– Хрусталь! Необычайная посуда! Бесчисленные бутылки вина! И восторженный прием в Севастополе! Колбасьева оттуда привез! – кивает на молодого, непоэтического вида юнца. – Мичмана.
– Бывшего! – уточняет молоденький Колбасьев.
Гумилёв почти шепотом, как секретом только для нее, добавляет:
– Чудовищно талантлив!
Анна вежливо кивает. Возбуждение Гумилёва так далеко от ее ощущения Крыма, мичманов, матросов, Севастополя и не раз слышанной при иных обстоятельствах фамилии комфлотом Немитца, что в упоении Дома искусств даже думать об этом не хочется.
– А зовут вас как?
– Анна.
– «Об Анне, пленительной, сладостной Анне
Я долгие ночи мечтаю без сна.
Прелестных прелестней, желанных желанней
Она!»
И знает, что не ей адресовано, что у Николая Степановича и молодая жена Аня Энгельгардт, и первая жена сама Ахматова – обе Анны, а зарделась, смущена, как теперь румянец скрыть.
– У нас Мандельштам зимой из Крыма приехал! С сытого юга в наш голод и холод!
Анна хочет сказать про «сытость юга», но молчит. Говорить при таких поэтах не решается. Чувствует себя юной девочкой в «Бродячей собаке» в 1913-м, внимавшей Гумилёву издалека.
– Можете себе представить! Осип явился к Георгию Иванову на Каменноостровский. Едва не свел того с ума! Жорж думал, с обыском пришли. Мечется по комнатам, рвет письма из Парижа. А это – извольте радоваться! – наш Мандельштам из Крыма! На вопрос, в порядке ли у него документы, показывает удостоверение личности, выданное Феодосийским полицейским управлением на имя сына петроградского фабриканта Осипа Мандельштама, освобожденного по состоянию здоровья от призыва в Белую армию.
Николай Степанович хохочет. Анна не думала, что великие поэты могут так запросто и так громко хохотать.
– Можете себе представить выражение лица Жоржа! Велел Осипу быстро разорвать в мелкие клочья сей документ, пока не оказался на Гороховой. А у вас с документами как?
С документами у них с девочками все в порядке. Вместе с ордером на поселение комиссар Елизаров и документы принес. Где ни слова про их дворянское прошлое не значится. В нужной строке вписано «совслужащая».

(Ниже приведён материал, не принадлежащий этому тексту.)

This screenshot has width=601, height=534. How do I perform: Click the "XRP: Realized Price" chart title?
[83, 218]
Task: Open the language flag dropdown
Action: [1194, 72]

Гумилёв ведет свои семинары в ДИСКе с самого основания осенью девятнадцатого, но жить переезжает только сейчас. В бывшую елисеевскую баню из двух комнат с потолком, расписанным золочеными амурами.
– Теперь у меня свой банный кабинет! Хожу по мраморному полу как древний римлянин, завернувшись в простыню! И не нужно каждый вечер на Преображенскую возвращаться.
Николай Степанович садится за стол, ставит перед собой массивный портсигар черепахового панциря и во время чтения стихов отбивает ритм ногтями. Анна, допущенная до занятий вместе с его студентами, в ужасе от их невероятной юности и собственной старости – тридцать второй год пошел! Но все исчезает, все растворяется, и она вся в плену завораживающего ритма.
Вся!
Слушатели семинара расходятся. Весело и бурно. С шутками, кучей-малой на все еще начищенном елисеевском паркете.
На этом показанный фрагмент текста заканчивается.